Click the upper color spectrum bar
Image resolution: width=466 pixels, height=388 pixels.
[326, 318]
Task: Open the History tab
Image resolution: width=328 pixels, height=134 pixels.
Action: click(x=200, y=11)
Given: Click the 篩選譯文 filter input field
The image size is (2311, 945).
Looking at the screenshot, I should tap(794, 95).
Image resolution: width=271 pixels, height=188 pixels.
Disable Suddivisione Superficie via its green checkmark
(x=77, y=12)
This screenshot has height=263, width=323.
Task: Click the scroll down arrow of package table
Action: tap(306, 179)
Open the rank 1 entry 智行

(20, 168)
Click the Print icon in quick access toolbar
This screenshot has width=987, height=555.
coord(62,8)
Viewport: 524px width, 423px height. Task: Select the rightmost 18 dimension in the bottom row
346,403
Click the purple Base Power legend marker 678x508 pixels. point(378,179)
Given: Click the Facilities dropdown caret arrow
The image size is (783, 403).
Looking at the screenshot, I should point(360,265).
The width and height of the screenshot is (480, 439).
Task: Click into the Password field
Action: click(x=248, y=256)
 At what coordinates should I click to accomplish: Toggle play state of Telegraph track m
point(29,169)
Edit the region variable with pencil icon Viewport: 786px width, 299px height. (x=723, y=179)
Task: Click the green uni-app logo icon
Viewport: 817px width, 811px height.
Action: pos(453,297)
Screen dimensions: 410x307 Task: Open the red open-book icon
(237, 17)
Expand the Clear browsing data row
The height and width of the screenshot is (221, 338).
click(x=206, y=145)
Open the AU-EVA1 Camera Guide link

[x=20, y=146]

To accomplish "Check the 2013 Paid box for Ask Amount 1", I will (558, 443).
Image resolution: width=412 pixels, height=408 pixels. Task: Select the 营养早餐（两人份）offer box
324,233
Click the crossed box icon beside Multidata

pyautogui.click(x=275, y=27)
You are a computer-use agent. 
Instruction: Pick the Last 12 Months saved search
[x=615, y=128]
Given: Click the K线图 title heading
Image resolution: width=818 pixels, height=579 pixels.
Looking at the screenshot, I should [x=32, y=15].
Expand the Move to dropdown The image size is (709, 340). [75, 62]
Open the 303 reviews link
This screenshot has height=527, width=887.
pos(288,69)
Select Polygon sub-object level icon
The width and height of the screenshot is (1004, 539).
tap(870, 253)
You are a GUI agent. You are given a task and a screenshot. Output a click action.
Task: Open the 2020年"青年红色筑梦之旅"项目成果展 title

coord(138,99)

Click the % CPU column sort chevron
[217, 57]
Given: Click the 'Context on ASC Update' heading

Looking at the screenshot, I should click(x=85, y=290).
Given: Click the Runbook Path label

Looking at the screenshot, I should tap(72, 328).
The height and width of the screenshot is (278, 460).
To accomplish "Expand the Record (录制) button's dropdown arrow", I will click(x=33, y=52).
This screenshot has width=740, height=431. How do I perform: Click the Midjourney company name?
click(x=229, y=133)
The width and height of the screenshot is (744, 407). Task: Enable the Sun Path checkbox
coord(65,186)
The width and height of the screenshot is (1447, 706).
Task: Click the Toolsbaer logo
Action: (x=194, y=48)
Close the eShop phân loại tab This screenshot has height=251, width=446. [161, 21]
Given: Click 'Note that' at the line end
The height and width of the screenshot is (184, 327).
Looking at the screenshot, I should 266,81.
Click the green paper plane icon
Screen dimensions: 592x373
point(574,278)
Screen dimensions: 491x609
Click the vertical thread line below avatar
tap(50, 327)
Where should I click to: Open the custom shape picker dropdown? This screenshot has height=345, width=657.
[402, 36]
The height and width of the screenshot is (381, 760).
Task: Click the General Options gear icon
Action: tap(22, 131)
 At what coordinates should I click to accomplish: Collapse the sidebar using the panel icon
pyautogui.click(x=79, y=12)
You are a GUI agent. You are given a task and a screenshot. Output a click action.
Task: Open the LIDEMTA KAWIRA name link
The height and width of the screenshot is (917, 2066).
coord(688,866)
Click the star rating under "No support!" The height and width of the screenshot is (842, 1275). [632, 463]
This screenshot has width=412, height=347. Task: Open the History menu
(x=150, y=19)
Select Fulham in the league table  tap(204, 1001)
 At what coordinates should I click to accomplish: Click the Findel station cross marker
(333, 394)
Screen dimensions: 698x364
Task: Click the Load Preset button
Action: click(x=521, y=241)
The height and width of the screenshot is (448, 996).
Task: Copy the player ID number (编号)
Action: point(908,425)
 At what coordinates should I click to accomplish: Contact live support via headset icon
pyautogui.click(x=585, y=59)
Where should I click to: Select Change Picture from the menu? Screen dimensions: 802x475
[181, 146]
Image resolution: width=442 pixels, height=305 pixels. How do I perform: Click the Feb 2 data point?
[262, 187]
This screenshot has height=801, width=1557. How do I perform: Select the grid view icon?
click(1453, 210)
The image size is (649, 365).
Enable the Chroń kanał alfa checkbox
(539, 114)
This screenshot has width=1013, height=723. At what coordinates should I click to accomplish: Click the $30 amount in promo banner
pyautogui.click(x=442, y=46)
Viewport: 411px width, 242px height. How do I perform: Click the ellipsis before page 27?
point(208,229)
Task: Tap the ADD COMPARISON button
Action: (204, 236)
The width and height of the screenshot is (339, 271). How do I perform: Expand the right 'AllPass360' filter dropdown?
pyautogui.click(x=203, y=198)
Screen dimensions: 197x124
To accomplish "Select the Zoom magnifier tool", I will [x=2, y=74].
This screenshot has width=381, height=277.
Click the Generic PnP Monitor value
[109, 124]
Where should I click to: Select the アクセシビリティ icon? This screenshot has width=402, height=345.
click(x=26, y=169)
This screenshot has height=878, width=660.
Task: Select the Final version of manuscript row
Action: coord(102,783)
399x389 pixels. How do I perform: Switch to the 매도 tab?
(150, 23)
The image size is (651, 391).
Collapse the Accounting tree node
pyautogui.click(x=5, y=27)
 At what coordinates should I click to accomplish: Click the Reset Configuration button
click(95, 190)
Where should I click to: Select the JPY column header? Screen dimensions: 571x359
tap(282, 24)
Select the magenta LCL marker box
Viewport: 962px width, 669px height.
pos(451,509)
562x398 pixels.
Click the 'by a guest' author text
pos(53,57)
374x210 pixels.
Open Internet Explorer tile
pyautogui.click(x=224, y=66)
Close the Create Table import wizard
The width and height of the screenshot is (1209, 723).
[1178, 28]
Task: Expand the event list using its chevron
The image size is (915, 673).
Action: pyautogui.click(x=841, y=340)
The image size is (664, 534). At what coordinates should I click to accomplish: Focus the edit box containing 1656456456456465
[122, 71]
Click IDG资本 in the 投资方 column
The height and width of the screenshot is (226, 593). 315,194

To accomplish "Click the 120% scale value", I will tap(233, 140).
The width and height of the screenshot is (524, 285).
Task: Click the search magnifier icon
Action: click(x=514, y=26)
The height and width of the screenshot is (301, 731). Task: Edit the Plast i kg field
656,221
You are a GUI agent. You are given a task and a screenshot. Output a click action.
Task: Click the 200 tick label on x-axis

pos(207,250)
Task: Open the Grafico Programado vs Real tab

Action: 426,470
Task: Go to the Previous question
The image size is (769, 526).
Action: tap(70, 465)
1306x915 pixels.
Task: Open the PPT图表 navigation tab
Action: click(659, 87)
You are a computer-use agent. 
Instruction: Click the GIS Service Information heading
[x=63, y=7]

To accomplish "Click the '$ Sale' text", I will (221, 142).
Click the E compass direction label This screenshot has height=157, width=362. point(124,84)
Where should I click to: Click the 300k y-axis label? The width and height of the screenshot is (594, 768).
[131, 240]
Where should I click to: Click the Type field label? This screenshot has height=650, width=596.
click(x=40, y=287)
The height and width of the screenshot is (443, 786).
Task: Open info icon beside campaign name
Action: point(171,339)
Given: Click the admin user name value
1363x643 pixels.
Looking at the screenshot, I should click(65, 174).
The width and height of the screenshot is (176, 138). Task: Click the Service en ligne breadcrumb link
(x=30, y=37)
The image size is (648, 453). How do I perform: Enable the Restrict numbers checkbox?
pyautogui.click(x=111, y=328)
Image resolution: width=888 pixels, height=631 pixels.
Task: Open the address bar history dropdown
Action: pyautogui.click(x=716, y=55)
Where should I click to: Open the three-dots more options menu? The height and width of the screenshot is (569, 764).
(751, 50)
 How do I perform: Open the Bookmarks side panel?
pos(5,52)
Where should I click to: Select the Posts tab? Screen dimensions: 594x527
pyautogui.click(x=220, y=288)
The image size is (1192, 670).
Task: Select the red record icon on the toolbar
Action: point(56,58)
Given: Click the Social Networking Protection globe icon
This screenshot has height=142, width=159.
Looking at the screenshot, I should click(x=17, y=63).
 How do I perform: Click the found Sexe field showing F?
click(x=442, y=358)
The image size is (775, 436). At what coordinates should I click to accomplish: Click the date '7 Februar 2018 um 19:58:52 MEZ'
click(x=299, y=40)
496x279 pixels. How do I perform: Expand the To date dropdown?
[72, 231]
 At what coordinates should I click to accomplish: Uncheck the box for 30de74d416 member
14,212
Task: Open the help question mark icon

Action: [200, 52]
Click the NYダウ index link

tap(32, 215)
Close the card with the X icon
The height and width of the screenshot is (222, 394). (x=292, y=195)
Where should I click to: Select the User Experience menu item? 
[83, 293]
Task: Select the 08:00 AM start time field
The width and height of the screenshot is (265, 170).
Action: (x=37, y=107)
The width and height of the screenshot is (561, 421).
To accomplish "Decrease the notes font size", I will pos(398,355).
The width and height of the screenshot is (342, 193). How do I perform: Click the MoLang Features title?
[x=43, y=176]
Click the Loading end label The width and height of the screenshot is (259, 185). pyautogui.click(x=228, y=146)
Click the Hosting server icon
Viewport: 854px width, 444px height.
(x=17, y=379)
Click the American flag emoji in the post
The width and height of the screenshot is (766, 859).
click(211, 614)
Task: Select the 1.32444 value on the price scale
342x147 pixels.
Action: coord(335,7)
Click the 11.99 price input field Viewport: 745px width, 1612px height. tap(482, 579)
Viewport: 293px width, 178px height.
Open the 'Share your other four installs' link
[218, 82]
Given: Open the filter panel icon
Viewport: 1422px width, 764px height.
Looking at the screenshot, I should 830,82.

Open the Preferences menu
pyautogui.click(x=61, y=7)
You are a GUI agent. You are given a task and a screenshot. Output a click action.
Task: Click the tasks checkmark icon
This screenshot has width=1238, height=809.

□ □ □

Could you report every line of the material that contains the string "input"?

→ Solution to this problem
Given: Click the 篩選譯文 filter input field
Click the 11.99 price input field Viewport: 745px width, 1612px height. tap(482, 579)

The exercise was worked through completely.